Sie liegen gleich neben dem Fußweg zwischen Kindergarten und Kirche. Viele. Sehr viele. Und sie sind alle ganz unterschiedlich.

Einer rund und mit einem Regenbogen bemalt, der nächste mit bunten Punkten übersät und wieder ein anderer mit dem Namen des Künstlers obendrauf. Was sie gemeinsam haben? Alle sind Steine. Alle sind liebevoll von Kindern bemalt. Und alle liegen dicht an dicht hintereinander.
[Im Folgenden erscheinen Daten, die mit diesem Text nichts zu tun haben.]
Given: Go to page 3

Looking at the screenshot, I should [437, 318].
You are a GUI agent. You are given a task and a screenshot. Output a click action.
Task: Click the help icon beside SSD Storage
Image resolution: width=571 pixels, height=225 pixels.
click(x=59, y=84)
„Wir haben die Aktion zu Beginn der Corona-Zeit gestartet“, sagt Judith Rehborn als Leiterin des St.-Christophorus-Kindergartens in Ostinghausen. Die Idee, Steine zu bemalen und damit eine lange Reihe zwischen Kindergarten und Kirche zu bilden, sei sehr gut angenommen worden. Zunächst von den Kindern im Kindergarten, die mit viel Begeisterung ans Werk gegangen seien. „Aber dann kamen immer neue Steine dazu“, sagt Judith Rehborn. „Wir wollten den Kindern eine schöne Beschäftigung für die Zeit zu Hause geben“, sagt die Leiterin. Und natürlich hätten viele beim Auslegen der Steine die Chance genutzt, „mal eben über den Zaun zu winken und zu gucken, was hier im Kindergarten passiert.“

Bilder und Botschaften: Ob sich hier wohl eine Mama mit eigenen Ideen eingeschlichen hat?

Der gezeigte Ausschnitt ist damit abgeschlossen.